* Stated problem
Copy out word for word the entries from their very first line through the line containing "Action: (50, 376)", with both of those lines included.

## Start

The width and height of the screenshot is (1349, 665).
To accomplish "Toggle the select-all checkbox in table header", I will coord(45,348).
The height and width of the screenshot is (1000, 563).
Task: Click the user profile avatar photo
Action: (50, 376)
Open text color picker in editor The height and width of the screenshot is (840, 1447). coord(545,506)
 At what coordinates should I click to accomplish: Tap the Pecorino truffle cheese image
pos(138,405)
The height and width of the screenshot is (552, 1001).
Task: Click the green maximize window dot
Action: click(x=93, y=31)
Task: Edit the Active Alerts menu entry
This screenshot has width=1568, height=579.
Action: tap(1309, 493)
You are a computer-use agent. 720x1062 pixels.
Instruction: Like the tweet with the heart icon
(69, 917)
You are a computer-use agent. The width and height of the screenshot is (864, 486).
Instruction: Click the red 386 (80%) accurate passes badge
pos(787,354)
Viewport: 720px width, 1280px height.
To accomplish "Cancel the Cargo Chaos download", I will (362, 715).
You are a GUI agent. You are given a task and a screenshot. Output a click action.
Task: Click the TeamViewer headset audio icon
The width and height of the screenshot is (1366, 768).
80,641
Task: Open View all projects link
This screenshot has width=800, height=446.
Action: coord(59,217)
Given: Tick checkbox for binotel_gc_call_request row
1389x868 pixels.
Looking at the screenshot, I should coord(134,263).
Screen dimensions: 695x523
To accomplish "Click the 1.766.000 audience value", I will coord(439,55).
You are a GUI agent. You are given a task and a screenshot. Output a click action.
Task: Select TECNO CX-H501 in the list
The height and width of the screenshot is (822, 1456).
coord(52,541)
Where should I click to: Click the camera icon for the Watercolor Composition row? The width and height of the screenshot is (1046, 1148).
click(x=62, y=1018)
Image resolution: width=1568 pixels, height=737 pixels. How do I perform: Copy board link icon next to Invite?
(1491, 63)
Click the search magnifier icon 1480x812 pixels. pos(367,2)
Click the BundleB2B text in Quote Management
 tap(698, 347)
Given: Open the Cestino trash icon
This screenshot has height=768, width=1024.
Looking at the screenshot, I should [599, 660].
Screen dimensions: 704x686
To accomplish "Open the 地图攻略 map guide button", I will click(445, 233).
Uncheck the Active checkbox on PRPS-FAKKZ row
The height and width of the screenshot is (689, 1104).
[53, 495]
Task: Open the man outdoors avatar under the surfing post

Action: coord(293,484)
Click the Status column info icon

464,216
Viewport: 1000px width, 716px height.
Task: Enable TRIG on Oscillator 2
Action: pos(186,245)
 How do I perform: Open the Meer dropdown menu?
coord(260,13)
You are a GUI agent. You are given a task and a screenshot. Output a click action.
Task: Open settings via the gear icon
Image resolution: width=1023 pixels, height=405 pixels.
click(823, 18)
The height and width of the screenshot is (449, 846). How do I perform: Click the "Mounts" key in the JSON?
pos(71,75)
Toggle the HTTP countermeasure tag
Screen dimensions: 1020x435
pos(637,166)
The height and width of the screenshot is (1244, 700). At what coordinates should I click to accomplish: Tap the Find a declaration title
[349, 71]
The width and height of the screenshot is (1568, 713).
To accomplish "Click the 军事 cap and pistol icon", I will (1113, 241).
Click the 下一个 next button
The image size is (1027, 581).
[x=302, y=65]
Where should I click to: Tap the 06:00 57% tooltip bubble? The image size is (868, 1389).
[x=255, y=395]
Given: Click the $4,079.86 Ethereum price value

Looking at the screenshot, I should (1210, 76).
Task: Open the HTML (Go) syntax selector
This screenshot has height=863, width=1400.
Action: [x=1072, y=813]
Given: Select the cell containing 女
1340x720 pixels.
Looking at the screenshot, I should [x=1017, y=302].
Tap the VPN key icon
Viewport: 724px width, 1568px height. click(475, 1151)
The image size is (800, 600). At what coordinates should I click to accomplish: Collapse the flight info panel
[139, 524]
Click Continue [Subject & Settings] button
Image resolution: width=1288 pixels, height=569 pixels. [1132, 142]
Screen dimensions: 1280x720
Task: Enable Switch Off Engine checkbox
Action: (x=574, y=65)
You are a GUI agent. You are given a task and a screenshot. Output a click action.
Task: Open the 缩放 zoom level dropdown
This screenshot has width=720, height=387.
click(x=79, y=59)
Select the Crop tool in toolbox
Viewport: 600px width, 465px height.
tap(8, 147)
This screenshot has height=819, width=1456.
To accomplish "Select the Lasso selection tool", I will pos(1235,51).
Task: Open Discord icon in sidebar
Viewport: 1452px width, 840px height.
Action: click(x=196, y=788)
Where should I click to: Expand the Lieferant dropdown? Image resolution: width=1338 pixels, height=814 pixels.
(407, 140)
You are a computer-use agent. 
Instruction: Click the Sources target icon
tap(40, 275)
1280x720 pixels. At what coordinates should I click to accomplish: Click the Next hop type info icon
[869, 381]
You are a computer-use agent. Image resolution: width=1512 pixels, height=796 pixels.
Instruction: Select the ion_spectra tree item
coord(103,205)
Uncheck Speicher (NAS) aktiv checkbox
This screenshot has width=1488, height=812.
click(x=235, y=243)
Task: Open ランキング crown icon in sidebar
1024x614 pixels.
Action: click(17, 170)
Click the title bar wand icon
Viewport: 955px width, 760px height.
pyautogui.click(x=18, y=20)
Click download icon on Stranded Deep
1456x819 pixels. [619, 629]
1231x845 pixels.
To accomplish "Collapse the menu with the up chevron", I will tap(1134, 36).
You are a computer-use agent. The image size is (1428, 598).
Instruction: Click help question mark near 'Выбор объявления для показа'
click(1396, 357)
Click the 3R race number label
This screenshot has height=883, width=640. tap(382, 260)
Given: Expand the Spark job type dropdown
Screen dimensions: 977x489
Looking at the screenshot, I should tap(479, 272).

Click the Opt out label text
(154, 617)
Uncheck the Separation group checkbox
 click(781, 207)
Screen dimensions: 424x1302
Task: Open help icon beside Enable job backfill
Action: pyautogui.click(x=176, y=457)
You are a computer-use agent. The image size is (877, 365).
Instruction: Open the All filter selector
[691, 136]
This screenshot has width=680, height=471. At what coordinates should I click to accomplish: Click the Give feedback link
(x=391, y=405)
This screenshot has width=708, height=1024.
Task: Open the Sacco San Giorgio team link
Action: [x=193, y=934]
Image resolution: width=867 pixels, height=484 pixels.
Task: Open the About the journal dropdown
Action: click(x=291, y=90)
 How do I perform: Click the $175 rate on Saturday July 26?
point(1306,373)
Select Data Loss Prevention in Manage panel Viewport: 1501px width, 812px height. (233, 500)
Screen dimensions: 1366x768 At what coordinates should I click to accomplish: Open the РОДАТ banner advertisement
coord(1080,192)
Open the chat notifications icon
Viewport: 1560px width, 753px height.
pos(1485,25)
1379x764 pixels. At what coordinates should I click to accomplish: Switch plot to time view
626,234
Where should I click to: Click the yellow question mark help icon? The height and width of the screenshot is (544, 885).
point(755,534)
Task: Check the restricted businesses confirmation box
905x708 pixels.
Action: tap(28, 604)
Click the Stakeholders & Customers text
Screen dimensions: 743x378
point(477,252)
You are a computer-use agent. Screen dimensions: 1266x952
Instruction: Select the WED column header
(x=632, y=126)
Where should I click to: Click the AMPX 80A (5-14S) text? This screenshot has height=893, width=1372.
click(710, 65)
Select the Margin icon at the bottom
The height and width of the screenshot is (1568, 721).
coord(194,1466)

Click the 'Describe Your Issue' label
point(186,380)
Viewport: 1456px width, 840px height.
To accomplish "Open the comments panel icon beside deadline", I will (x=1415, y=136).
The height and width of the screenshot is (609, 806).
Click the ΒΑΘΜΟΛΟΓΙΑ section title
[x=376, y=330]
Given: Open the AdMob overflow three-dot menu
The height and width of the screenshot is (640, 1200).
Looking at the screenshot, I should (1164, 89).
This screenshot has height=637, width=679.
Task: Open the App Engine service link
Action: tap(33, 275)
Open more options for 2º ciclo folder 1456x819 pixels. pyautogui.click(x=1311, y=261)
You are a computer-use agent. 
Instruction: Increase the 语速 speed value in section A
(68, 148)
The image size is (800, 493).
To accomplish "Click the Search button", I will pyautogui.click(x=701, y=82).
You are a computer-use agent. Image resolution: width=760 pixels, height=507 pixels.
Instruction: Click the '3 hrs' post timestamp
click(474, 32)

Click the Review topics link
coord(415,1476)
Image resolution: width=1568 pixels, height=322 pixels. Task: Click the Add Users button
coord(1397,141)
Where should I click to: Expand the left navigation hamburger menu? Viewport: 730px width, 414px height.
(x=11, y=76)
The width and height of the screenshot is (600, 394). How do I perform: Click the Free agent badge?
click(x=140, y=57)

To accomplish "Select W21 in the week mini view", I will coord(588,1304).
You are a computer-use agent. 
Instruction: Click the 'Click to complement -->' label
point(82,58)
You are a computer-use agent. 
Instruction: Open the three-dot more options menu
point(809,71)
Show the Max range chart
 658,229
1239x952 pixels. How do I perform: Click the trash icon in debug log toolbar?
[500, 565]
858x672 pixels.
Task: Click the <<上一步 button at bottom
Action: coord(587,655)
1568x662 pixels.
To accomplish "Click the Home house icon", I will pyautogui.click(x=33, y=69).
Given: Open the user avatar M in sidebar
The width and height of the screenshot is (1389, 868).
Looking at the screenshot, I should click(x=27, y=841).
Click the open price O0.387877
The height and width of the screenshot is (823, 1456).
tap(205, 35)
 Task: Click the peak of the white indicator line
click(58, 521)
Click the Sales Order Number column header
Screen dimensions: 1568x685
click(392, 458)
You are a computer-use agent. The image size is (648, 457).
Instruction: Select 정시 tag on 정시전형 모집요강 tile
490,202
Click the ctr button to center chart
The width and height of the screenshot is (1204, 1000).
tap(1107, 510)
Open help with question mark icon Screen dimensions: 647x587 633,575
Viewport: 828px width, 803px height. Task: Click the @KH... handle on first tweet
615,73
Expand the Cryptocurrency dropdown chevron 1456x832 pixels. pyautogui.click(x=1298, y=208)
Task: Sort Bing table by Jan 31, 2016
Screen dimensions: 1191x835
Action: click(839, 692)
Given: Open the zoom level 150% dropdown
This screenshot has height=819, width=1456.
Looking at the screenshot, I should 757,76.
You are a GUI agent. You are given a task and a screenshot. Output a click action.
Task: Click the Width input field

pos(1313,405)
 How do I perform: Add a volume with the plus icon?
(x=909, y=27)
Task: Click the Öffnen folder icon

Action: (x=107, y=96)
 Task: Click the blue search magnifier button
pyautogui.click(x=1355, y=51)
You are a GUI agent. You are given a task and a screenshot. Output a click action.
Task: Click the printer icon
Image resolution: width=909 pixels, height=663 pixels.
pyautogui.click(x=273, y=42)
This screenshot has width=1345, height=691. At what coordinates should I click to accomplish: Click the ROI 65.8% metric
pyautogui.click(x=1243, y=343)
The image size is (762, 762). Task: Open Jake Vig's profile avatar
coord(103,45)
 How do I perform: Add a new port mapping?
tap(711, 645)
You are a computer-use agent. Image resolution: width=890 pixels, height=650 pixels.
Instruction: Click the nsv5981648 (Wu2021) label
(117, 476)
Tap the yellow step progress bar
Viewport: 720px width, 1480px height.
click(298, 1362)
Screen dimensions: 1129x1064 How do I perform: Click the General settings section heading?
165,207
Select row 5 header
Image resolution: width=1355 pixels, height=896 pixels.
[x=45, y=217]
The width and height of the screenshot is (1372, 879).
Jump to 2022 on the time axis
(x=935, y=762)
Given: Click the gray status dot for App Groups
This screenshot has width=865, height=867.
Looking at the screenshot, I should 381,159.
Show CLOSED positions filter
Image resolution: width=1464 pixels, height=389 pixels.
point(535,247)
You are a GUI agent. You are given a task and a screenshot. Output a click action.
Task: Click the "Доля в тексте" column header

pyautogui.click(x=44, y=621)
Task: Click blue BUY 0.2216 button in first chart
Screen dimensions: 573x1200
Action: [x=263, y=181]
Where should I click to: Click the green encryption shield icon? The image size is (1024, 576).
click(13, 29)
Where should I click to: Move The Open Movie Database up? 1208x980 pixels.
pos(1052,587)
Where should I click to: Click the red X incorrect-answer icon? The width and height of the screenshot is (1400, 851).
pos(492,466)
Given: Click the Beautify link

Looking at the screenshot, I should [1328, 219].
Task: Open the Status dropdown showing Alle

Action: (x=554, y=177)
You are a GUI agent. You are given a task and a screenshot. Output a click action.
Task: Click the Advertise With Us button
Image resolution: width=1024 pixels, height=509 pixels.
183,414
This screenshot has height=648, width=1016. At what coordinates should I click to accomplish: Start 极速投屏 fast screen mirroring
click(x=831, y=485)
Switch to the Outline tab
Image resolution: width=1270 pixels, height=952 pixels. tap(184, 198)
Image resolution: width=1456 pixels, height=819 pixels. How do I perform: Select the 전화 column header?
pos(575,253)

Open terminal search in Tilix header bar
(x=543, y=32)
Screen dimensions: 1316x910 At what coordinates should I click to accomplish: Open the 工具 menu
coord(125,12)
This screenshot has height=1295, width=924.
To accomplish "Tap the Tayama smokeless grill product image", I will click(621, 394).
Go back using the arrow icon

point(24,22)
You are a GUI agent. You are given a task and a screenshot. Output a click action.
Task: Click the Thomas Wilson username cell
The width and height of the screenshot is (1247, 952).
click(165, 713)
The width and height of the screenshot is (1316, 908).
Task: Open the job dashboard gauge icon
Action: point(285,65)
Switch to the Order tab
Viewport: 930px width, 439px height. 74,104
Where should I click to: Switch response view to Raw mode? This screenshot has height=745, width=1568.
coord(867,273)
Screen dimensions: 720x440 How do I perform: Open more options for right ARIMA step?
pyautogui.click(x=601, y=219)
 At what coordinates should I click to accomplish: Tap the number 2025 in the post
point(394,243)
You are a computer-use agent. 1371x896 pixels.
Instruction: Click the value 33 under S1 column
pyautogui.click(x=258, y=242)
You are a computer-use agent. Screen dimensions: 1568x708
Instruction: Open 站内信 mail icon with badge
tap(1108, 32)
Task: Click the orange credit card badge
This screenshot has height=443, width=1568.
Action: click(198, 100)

## End

* The result
The width and height of the screenshot is (1349, 665).
To accomplish "Toggle the select-all checkbox in table header", I will coord(45,348).
The height and width of the screenshot is (1000, 563).
Task: Click the user profile avatar photo
Action: (50, 376)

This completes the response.